Esse crescimento ocorreu principalmente em reservas florestais das cidades de Novo Progresso, Altamira e São Félix do Xingu - todas cortadas pela rodovia BR-163.
No dia 10, Novo Progresso tinha 124 registros de focos de incêndio ativos, um aumento em 300% em relação ao dia anterior.
Altamira registrou 154 focos de queimadas entre os dias 6 e 8 de agosto. Nos três dias seguintes, de 9 a 11 de agosto, havia 431 pontos de fogo na cidade. Ou seja, alta de 179% em três dias.

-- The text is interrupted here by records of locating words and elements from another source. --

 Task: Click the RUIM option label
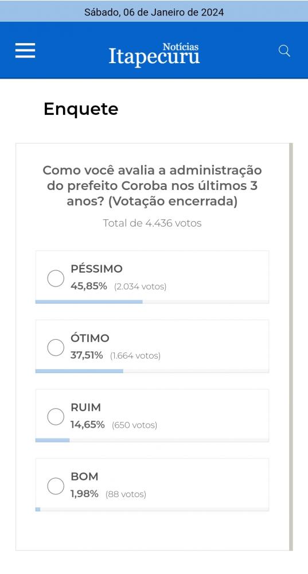85,407
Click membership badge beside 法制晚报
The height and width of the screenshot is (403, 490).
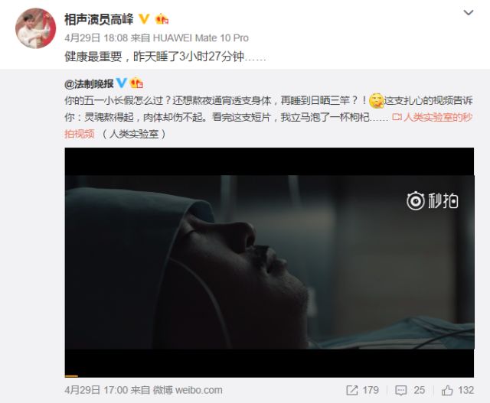pyautogui.click(x=136, y=83)
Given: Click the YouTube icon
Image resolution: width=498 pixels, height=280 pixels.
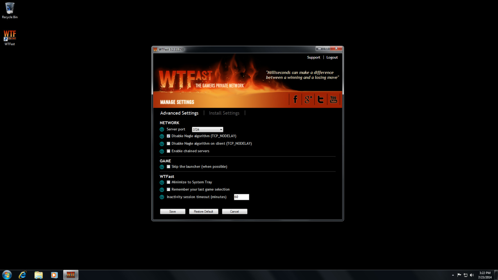Looking at the screenshot, I should [333, 100].
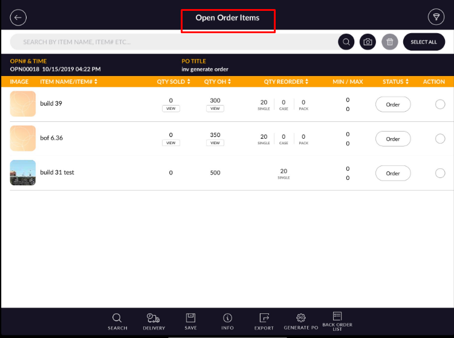Viewport: 454px width, 338px height.
Task: Click the trash delete icon
Action: [x=390, y=42]
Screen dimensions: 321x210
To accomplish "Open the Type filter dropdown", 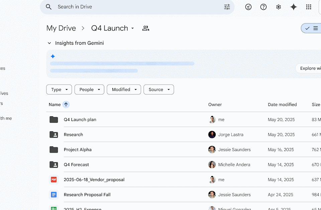I will point(59,90).
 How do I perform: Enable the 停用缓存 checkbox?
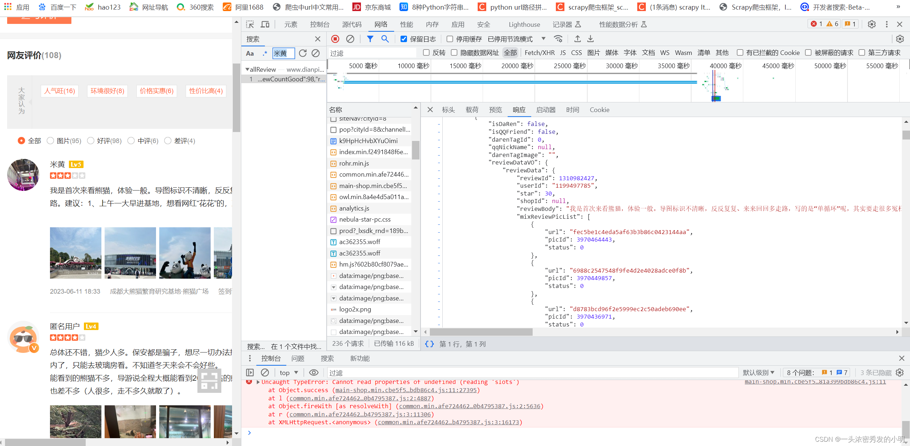(450, 39)
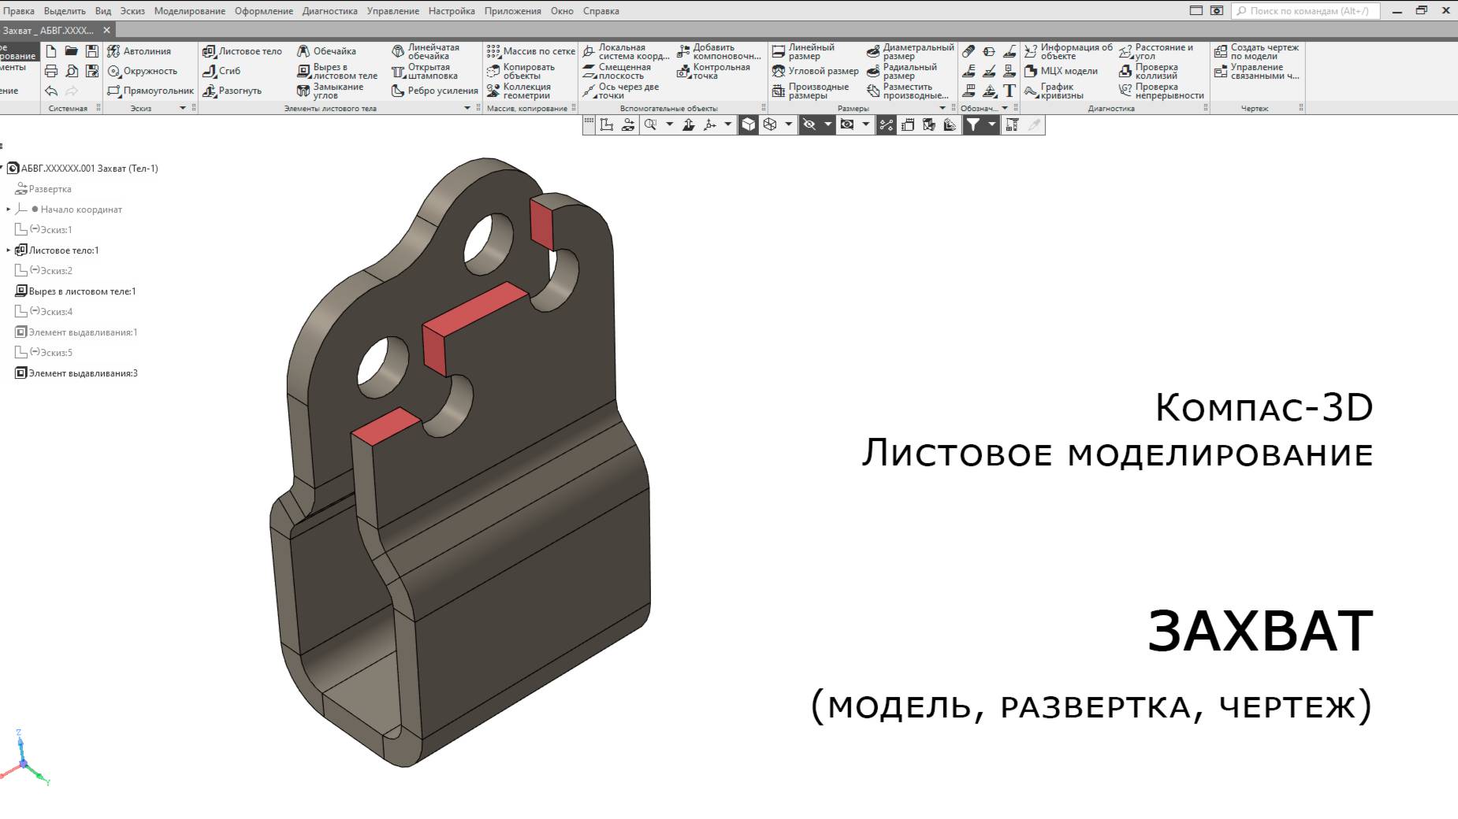This screenshot has height=819, width=1458.
Task: Expand the Начало координат tree node
Action: 9,209
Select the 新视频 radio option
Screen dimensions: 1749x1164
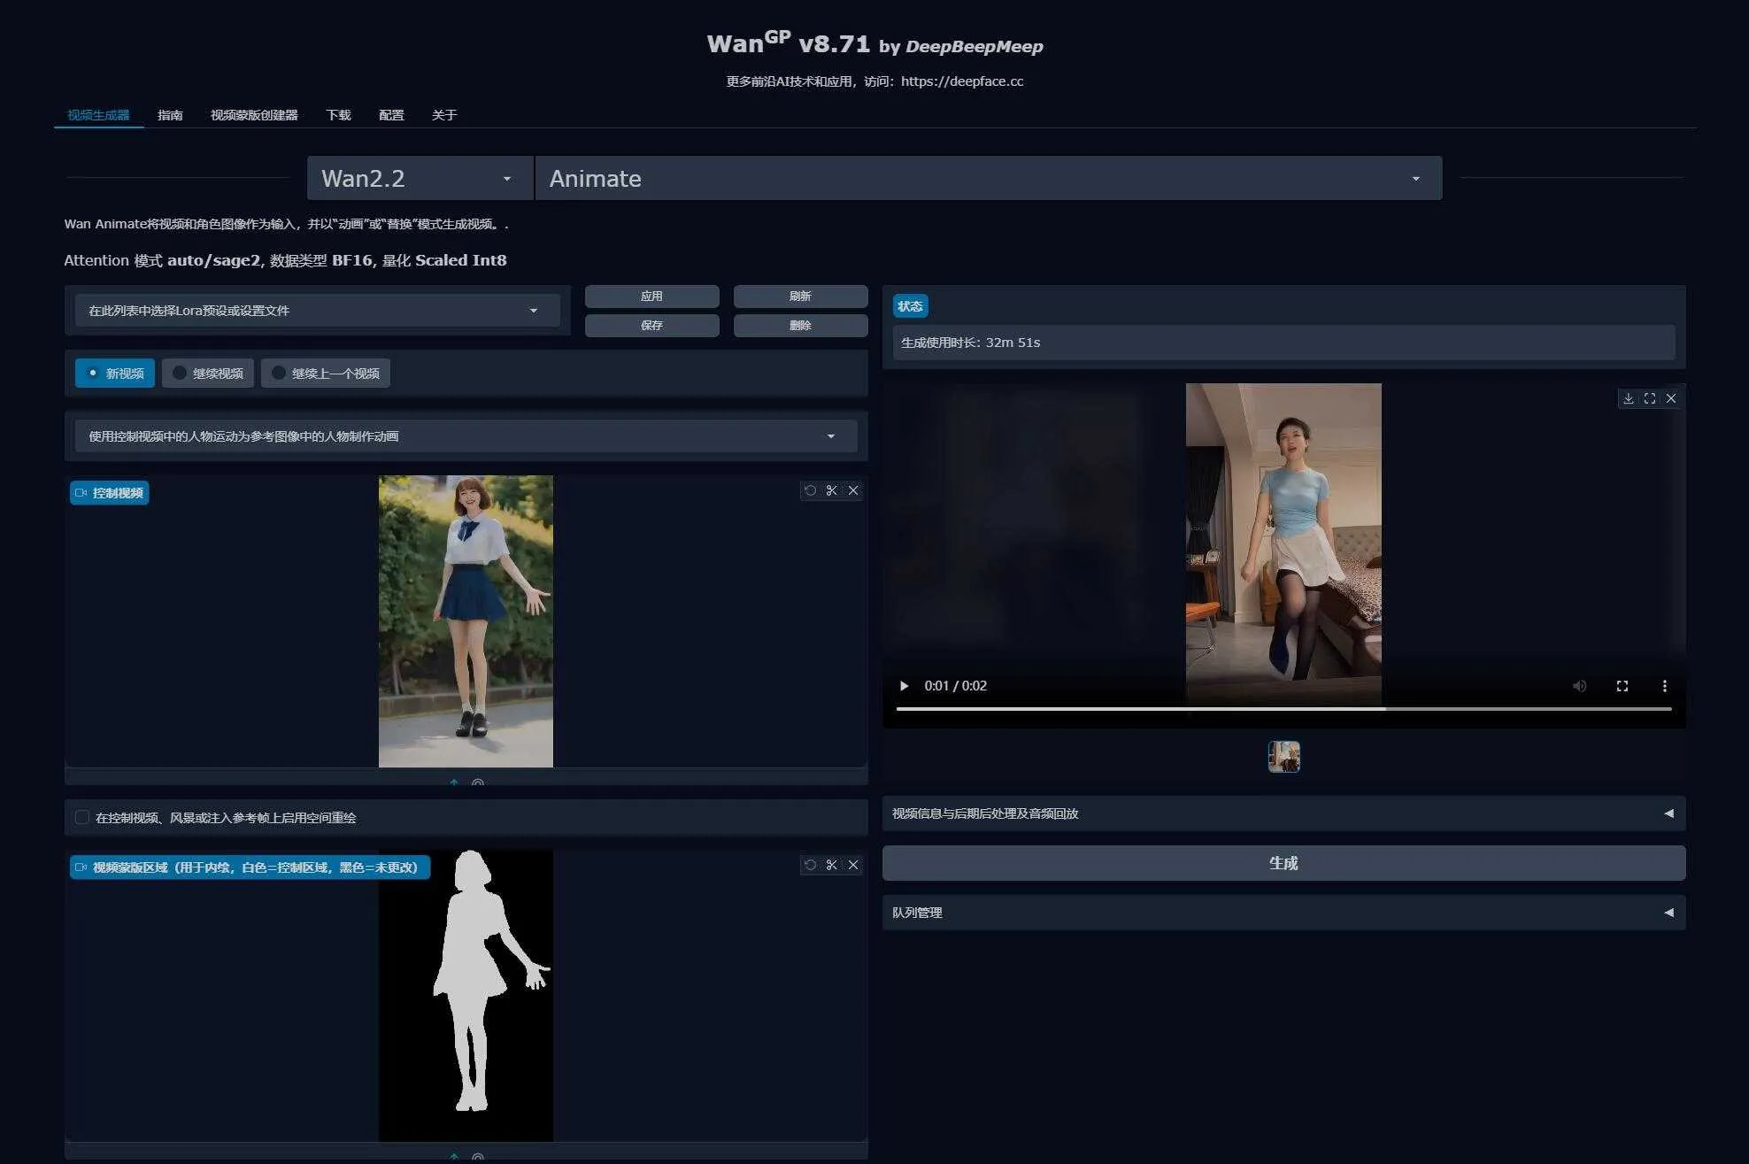click(x=115, y=374)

São Félix do Xingu apresentou um aumento mais significativo: entre os dias 6 e 8 de agosto, o município registrou 67 focos. Nos três dias seguintes, foram 288 - aumento de 329% em três dias.
Nesta terça-feira (27), em reunião com o presidente Jair Bolsonaro, o governador do Pará, Helder Barbalho (MDB), afirmou que apenas na Área de Proteção Ambiental (APA) Triunfo do Xingu, em São Félix, cerca de 3.000 hectares foram perdidos para o fogo nos últimos dias.
"É queimada de floresta para fazer pasto", disse Barbalho. "O sujeito vai lá, desmata, queima, faz um pasto e aluga a área para um produtor rural."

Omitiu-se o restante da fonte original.